## start GIVEN DATA
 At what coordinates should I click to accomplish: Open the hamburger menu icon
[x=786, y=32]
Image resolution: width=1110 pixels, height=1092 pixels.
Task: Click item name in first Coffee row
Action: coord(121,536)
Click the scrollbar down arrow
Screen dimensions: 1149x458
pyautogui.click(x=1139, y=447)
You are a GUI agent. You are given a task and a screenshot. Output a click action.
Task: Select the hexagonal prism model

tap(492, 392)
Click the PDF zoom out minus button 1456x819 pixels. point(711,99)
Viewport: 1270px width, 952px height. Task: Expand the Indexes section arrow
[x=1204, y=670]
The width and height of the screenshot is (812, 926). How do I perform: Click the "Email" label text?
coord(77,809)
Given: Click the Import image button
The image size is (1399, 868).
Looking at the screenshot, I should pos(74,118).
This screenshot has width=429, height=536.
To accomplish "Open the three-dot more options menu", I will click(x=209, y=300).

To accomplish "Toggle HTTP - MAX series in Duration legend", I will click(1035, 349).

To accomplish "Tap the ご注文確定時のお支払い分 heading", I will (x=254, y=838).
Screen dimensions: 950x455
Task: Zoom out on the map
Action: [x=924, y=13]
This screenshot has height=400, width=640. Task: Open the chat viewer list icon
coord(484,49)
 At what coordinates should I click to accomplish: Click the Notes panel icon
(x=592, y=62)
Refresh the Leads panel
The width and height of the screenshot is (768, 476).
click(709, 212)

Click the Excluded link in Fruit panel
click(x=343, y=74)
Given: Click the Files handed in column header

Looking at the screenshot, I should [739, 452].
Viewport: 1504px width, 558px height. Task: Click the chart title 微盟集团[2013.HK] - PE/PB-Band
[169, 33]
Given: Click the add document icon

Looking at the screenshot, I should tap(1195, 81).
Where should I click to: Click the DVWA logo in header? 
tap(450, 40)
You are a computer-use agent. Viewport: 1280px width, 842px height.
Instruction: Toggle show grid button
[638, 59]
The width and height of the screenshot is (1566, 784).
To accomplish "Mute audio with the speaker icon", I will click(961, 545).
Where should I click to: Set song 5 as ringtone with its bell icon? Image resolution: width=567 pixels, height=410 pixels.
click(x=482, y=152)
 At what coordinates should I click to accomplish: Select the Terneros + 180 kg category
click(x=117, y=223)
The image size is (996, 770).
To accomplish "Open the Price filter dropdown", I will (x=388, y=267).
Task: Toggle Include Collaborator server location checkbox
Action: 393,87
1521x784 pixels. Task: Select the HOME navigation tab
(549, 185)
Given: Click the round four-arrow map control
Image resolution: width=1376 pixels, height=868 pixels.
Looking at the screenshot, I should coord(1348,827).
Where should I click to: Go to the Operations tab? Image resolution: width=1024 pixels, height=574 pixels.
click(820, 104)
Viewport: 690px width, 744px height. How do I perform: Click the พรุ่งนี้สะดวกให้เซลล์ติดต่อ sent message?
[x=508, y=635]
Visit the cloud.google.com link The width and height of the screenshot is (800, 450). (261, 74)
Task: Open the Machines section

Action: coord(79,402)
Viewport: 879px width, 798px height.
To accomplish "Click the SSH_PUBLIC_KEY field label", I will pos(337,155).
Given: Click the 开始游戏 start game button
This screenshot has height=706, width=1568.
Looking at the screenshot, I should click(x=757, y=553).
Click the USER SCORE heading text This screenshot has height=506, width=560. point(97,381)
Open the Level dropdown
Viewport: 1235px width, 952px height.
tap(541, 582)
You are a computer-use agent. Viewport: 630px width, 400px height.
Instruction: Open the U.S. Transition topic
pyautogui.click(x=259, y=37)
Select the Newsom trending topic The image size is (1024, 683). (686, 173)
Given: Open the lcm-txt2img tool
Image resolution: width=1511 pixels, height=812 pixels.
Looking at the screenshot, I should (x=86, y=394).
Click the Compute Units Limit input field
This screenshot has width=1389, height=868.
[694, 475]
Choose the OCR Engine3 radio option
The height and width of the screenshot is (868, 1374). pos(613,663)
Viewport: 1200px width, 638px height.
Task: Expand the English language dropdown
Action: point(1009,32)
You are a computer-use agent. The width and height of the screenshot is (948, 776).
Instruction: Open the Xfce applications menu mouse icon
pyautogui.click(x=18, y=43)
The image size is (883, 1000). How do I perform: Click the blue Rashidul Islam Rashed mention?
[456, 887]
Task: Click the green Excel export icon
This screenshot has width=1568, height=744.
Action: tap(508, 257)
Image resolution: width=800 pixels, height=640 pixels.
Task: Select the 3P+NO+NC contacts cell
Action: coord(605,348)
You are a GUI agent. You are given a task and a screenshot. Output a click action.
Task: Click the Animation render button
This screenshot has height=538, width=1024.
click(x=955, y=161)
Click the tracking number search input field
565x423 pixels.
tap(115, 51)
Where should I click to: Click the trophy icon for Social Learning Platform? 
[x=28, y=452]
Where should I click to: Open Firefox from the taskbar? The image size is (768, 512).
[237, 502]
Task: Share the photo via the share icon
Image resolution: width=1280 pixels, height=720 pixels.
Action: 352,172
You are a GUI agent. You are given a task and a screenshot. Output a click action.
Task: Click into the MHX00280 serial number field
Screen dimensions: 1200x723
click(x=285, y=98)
## end GIVEN DATA
TASK DESCRIPTION
Reproduce the items above word for word, starting at the line that contains "Task: Click the green Excel export icon" and ending at the line that contains "[x=28, y=452]", with both of those lines included.

SOLUTION TO THIS PROBLEM
Task: Click the green Excel export icon
This screenshot has width=1568, height=744.
Action: tap(508, 257)
Image resolution: width=800 pixels, height=640 pixels.
Task: Select the 3P+NO+NC contacts cell
Action: coord(605,348)
You are a GUI agent. You are given a task and a screenshot. Output a click action.
Task: Click the Animation render button
This screenshot has height=538, width=1024.
click(x=955, y=161)
Click the tracking number search input field
565x423 pixels.
tap(115, 51)
Where should I click to: Click the trophy icon for Social Learning Platform? 
[x=28, y=452]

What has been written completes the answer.